The small tanks also account to the hyper aggression, whale on whale violence and killing that is nonexistent in the wild. In 1988, Orlando’s killer whale Kandu broke the jaw of another whale Corky, cutting an artery in her head and she bled to death. This is not evident in the wild. Though a dramatic image of captivity, imagine how we would change from years of confinement.

As for the height of the tank, the 40-feet deep tank does not offer protection from the sun. In the wild, they spend most their time deep under the water, protected from the sun. Most whales at SeaWorld are burned. To cover their pain from the public, PETA states that SeaWorld lather the burns with a black paste, or zinc oxide. Ouch.

But come on, get off your couch and support this failing business.

The design of the small tanks allows tourists to see the animals better. People would not be able to get a good look if the tanks were deeper or permitted space between whales. SeaWorld is not for the wellbeing of their animals, but for profit. If SeaWorld stood for the whales, the tanks would be bigger.

In an attempt to recover from plunging attendance rates, SeaWorld’s new marketing stance is conservation. The Whale and Dolphin Conservation reports that only .06 percent of profits go toward conservation. However, the Morningstar reports SeaWorld collects a 5.79 percent profit, as of December 2017. In other words, for every $100 of profit, not even a penny funds conservation. Proportionally, the profit margin to how much goes to conservation is a slap in the face.

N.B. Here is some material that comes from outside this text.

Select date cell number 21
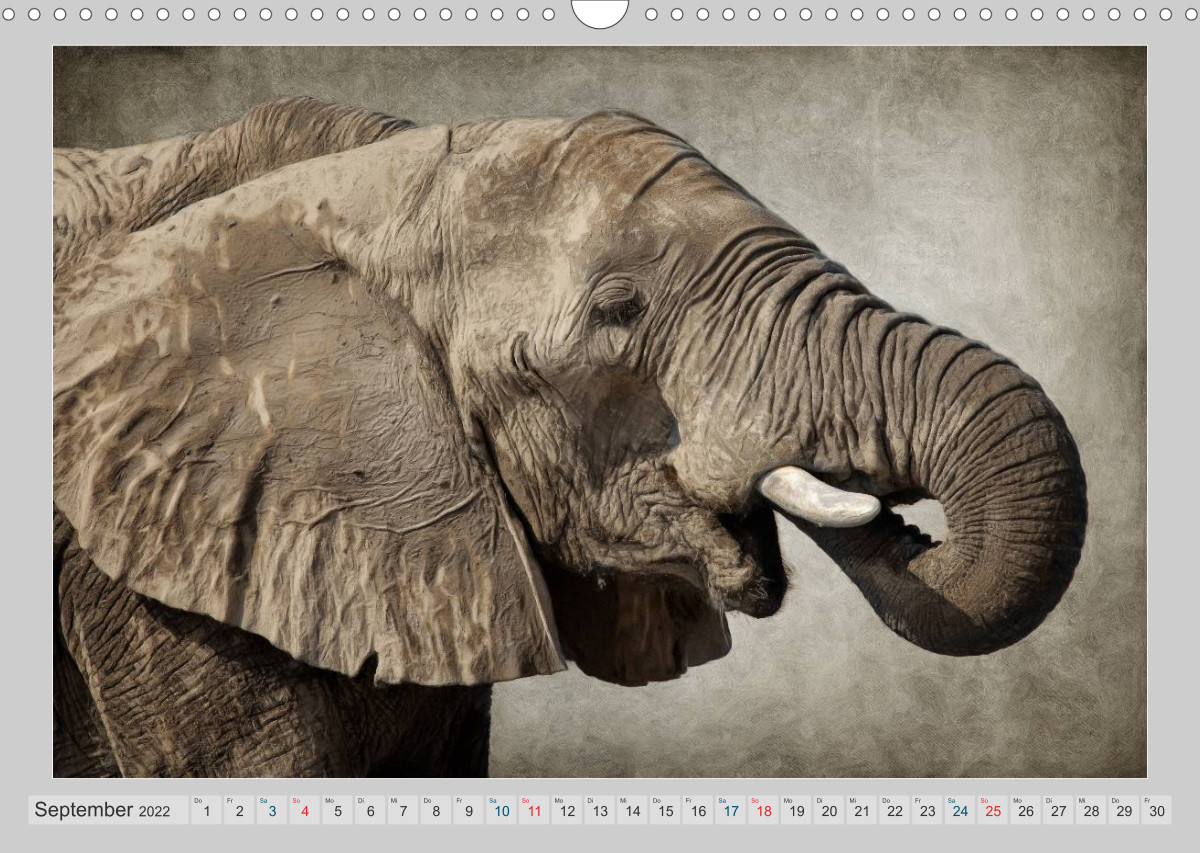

In addition, trainers are not biologists, nor do they have previous experience with animals or animal behavior. They are performers. Just about anyone can become a SeaWorld “trainer.” Sure, they learn how to care for the whales and they do develop a bond with the animals. The whales could be with experienced trainers, but that would cost the parks more. Just like the size of tanks, the focus is on performance, not care or putting the animals first. SeaWorld can claims it works for the animals, but its actions do not reflect this.

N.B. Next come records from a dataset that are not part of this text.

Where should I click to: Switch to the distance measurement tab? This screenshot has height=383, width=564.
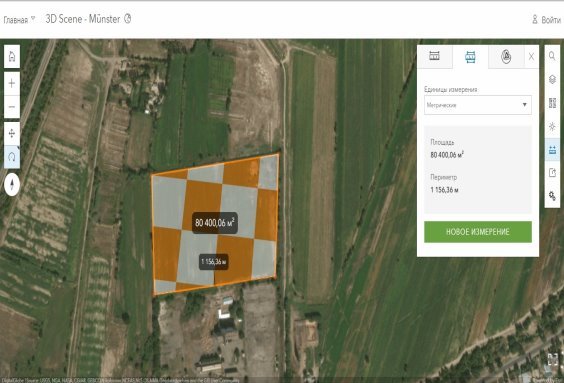point(435,56)
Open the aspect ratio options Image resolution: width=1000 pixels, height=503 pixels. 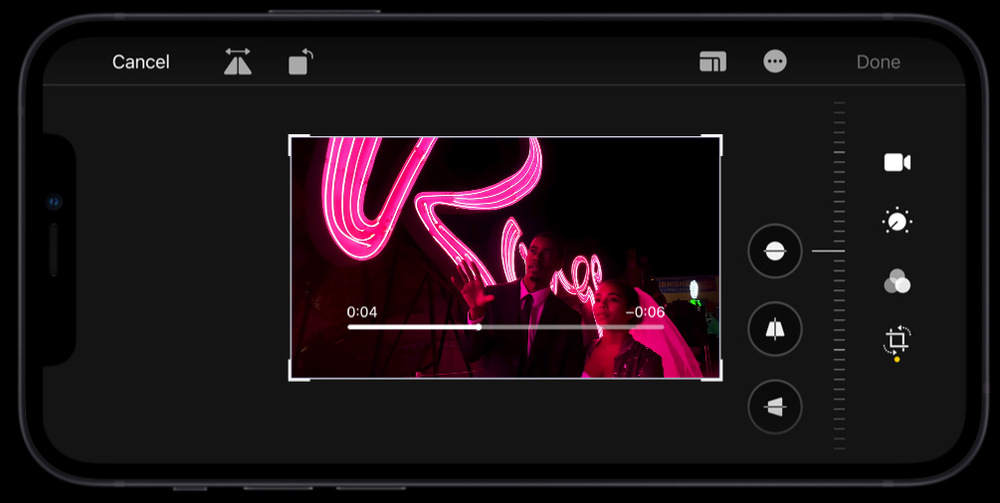click(x=712, y=62)
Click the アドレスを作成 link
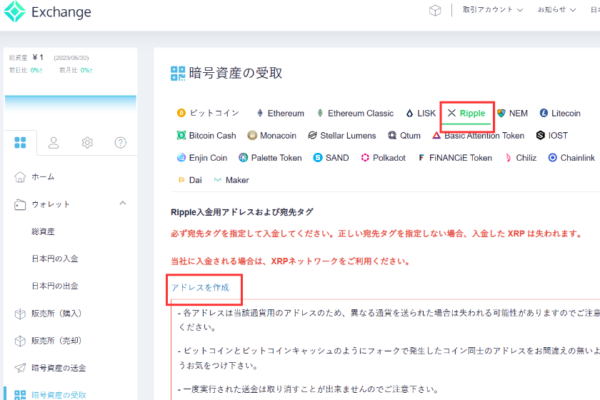Viewport: 600px width, 400px height. 200,288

As the conversation of captivity turns to psychosis, it is important to note the family structures of whales. reports that Orcas may be more emotionally intelligent than humans. MRI scans show the part of the brains dealing with emotions is more developed than in humans. Many scientists conclude that Orcas have a deeper connection and understanding of those around them. They identify as part of a group, rather than an individual. When fishermen rip one from a pod, it causes unimaginable stress to the whales.

This connection is evident in mass beachings, and whales stay and suffer with one another. When a whale is caught for captivity, its pod remains, surrounding the fishing boat. Fathers and calves remain with the mothers their entire life. Understanding their engraved connection with each other, it would be plausible to think that SeaWorld would keep families together. But keeping families together is the last thing SeaWorld seems to be concerned about.

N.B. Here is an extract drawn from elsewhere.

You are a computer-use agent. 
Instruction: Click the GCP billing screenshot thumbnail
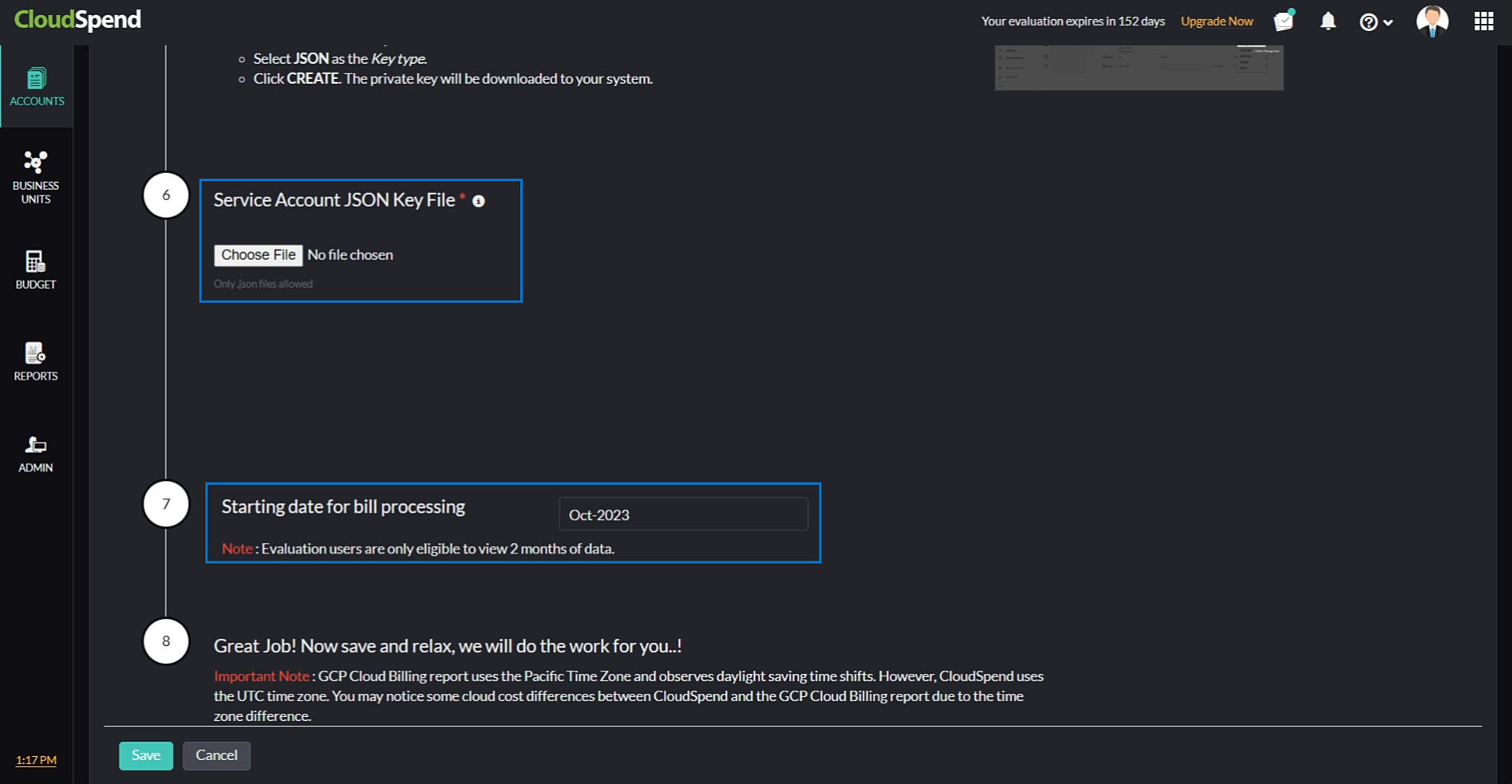1138,67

The separation of a mother and calf was recorded in the 2013 documentary Blackfish. The documentary explains the events that lead to psychosis in captive Orca whales. In the film, former SeaWorld trainer Carol Ray recalls the night that a mother, Kasatka was separated from her calf. “[Kasatka] in the corner of the pool, literally shaking and screaming, screeching crying. There was nothing you could call that besides grief.”

The noises were so disturbing, a senior researcher was called to analyze the vocals.

“She was trying something that no one had even heard before, looking for Takara. That’s heartbreaking,” says John Hargrove, a former SeaWorld trainer. The calf was removed from the mother because she was disrupting shows, potentially inhibiting profit at the gate. So why is the San Diego Tribune calling San Diegans to support a business, that deliberately manipulates and distresses these animals that are potentially more emotionally complex than us?

“Don’t let one group of activists be the only influence that drives you,” plead the letter. This I do agree with. Let facts influence your decision, allow morals to influence your decision. It’s not our obligation to save a business surviving on taking animals that aren’t ours to take and cramming them in tanks for the rest of their lives.